Si l'ajout des oraux part d'une ambition louable, leur fonctionnement ne va pas être suffisamment bien expliqué si l'on en croit les témoignages des étudiants inscrits en PASS à l'université de Paris. « À peine deux Webinaires d’une heure, en changeant le contenu d’une des épreuves deux semaines avant l’épreuve d’oral », résume une des étudiantes concernées. Des informations données à la dernière minute qui déstabilisent des étudiants. Ces derniers ne sont pas au bout de leurs surprises.
De la pétition à la grève de la faim
Initialement, les oraux (2 sessions de10 minutes chacune) ne devaient représenter que 50 % de la note finale des étudiants parisiens. Ils vont finalement compter pour… 70 %. Comme le révèle un article publié par « Egora », c'est en enquêtant eux-mêmes que les étudiants se sentant lésés vont se rendre compte de l'importance démesurée de l'oral dans leur note finale. Ils vont également découvrir que les étudiants les mieux classés ont également été les plus pénalisés. Proches des 260 premières places, certains d'entre eux vont dégringoler au classement et être finalement recalés.
En juillet dernier, après avoir découvert le pot aux roses, des étudiants ajournés vont créer le « Collectif étudiant Pass Université de Paris ». Ils vont mettre en ligne une pétition sur le site « Change.org » signée par près de 3 000 personnes. Deux référés sont déposés devant le tribunal administratif de Paris, lesquels n'aboutiront pas car les étudiants peuvent être admis en LAS 2 et ont donc la possibilité de retenter leurs chances à l'issue de cette deuxième année (selon des critères pas encore très clairs aujourd'hui). Sans réponse du ministère, qu'ils ont continué d'alerter durant l'été, ces étudiants ont donc décidé de passer à la vitesse supérieure en entamant une grève de la faim. Ils n'ont aucunement l'intention d'abandonner. « On ne lâchera pas l’affaire tant que notre cause ne sera pas entendue ! », a tweeté l'une des étudiantes du Collectif le 21 septembre.

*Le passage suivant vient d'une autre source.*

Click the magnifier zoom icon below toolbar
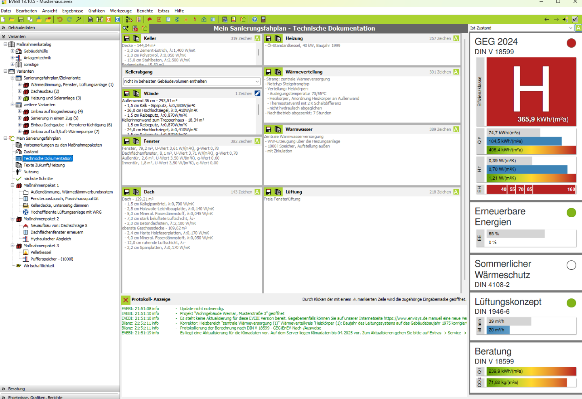This screenshot has height=399, width=582. 126,28
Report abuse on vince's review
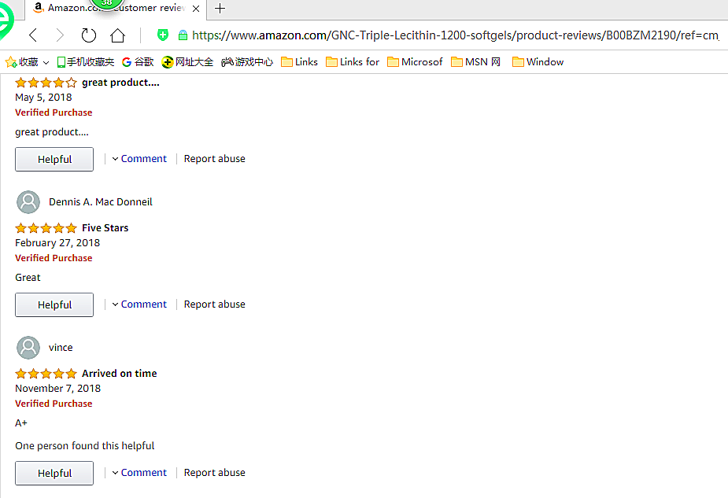The height and width of the screenshot is (498, 728). (x=214, y=473)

Des questions déplacées durant les oraux
Énième stigmate des difficultés de la réforme de la PACES, la question des oraux ne concerne (malheureusement) pas que l'université de Paris. « Partout ailleurs ou presque, ces oraux ont été mal préparés, dénonce Emmanuel Voiment, représentant du Collectif national PASS/LAS, structure qui fédère des parents d'étudiants partout en France. Dans certaines facs, ils représentent 30 % de la note, ailleurs c'est 50 %, parfois c'est 70 % comme à Paris. Nous demandons davantage de clarté par rapport à ces oraux qui doivent concernent tous les étudiants. Ils ont été mis en place car on souhaite avoir des médecins qui ont plus d'empathie. Les "grands admis", dont certains vont devenir médecins en sont exemptés, ce n'est absolument pas logique. » Emmanuel Voiment a également découvert avec effarement le contenu de certaines questions ouvertes posées à des étudiants lors de ces oraux. « Comment appréhenderiez-vous le métier de médecin si vous tombiez enceinte ? Cette question a été posée à des étudiantes », se désole Emmanuel Voiment. « Quand on voit que des étudiants en arrivent à faire une grève de la faim, que d'autres fuient vers l'étranger pour poursuivre leurs études et que certains refusent d'aller en LAS 2 parce qu'ils n'y croient plus, ça en dit long sur la détresse qu'engendre la réforme. »
Pour Théo Vitrolles, le porte-parole de l'ANEPF, les oraux ont malgré tout leur place et ne doivent surtout pas être cloués au pilori. Pour qu'ils jouent le rôle qu'on attend d'eux il reste néanmoins beaucoup de travail à accomplir. « Le système pour cette première année a été imparfait, cela ne fait aucun doute, confirme Théo Vitrolles. Il y a eu un gros problème de communication au niveau des universités, nous avons aussi eu connaissance de questions posées lors des oraux qui n'avaient pas lieu d'être et Il y a clairement un problème d'homogénéisation entre les facs… » Autant de problématiques qu'il serait bon de résoudre durant cette nouvelle année universitaire.